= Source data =
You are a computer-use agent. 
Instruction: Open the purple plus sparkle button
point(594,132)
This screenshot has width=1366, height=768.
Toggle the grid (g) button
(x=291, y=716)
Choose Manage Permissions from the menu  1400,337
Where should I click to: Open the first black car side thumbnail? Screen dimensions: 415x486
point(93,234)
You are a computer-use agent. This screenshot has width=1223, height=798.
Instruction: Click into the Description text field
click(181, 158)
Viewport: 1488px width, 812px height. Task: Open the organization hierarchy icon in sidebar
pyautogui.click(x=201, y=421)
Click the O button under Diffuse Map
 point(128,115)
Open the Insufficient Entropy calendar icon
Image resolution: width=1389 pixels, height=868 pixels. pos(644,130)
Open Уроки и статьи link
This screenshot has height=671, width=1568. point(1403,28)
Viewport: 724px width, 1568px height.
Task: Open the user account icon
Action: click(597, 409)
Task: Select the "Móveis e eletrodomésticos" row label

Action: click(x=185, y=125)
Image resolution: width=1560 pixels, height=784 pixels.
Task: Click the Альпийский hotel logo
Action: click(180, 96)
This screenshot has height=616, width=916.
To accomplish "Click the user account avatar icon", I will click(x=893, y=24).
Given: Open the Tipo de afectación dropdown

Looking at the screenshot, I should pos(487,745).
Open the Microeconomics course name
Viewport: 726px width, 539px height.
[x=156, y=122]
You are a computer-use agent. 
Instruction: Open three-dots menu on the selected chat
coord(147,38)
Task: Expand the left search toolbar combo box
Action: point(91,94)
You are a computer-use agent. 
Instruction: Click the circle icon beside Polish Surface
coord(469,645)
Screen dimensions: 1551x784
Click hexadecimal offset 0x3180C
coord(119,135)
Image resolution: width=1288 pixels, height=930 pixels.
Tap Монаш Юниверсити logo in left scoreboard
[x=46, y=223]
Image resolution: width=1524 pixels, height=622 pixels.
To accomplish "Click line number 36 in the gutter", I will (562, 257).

= Assignment =
Retrieve all lines from the data that contain the string "will".

= Task solution =
To accomplish "Click the user account avatar icon", I will click(x=893, y=24).
To accomplish "Click line number 36 in the gutter", I will (562, 257).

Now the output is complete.